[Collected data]
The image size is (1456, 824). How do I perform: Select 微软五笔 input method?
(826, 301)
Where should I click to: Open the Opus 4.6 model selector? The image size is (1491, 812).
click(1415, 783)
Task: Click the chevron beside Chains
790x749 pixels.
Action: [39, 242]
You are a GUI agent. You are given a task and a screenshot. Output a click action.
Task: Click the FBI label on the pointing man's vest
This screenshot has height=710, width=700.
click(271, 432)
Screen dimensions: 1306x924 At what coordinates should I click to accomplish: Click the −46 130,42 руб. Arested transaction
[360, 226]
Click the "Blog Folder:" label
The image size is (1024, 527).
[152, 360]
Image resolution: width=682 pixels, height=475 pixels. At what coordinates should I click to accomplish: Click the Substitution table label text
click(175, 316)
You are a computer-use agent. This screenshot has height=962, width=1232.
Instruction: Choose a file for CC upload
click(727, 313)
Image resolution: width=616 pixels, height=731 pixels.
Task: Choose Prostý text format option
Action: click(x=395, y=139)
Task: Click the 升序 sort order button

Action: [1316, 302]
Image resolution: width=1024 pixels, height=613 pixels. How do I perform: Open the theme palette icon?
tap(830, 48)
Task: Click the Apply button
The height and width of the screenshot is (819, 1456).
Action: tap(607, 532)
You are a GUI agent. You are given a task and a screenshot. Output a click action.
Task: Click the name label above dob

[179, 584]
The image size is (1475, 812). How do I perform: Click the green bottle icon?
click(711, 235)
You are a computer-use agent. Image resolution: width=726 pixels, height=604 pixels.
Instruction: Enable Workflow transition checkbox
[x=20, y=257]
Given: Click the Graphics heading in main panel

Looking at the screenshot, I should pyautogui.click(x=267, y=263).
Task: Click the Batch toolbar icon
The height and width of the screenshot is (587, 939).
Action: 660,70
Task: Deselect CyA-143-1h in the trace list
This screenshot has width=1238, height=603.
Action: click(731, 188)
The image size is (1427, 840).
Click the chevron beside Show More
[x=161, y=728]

To do
Return every line of the data above verbatim, without changing anything.

Solution for this exercise
The image size is (1456, 824). How do I perform: Select 微软五笔 input method?
(826, 301)
Where should I click to: Open the Opus 4.6 model selector? The image size is (1491, 812).
click(1415, 783)
Task: Click the chevron beside Chains
790x749 pixels.
Action: [39, 242]
You are a GUI agent. You are given a task and a screenshot. Output a click action.
Task: Click the FBI label on the pointing man's vest
This screenshot has height=710, width=700.
click(271, 432)
Screen dimensions: 1306x924 At what coordinates should I click to accomplish: Click the −46 130,42 руб. Arested transaction
[360, 226]
Click the "Blog Folder:" label
The image size is (1024, 527).
[152, 360]
Image resolution: width=682 pixels, height=475 pixels. At what coordinates should I click to accomplish: Click the Substitution table label text
click(175, 316)
You are a computer-use agent. This screenshot has height=962, width=1232.
Instruction: Choose a file for CC upload
click(727, 313)
Image resolution: width=616 pixels, height=731 pixels.
Task: Choose Prostý text format option
Action: click(x=395, y=139)
Task: Click the 升序 sort order button

Action: [1316, 302]
Image resolution: width=1024 pixels, height=613 pixels. How do I perform: Open the theme palette icon?
tap(830, 48)
Task: Click the Apply button
The height and width of the screenshot is (819, 1456).
Action: tap(607, 532)
You are a GUI agent. You are given a task and a screenshot. Output a click action.
Task: Click the name label above dob

[179, 584]
The image size is (1475, 812). How do I perform: Click the green bottle icon?
click(711, 235)
You are a computer-use agent. Image resolution: width=726 pixels, height=604 pixels.
Instruction: Enable Workflow transition checkbox
[x=20, y=257]
Given: Click the Graphics heading in main panel

Looking at the screenshot, I should pyautogui.click(x=267, y=263).
Task: Click the Batch toolbar icon
The height and width of the screenshot is (587, 939).
Action: 660,70
Task: Deselect CyA-143-1h in the trace list
This screenshot has width=1238, height=603.
Action: click(731, 188)
The image size is (1427, 840).
Click the chevron beside Show More
[x=161, y=728]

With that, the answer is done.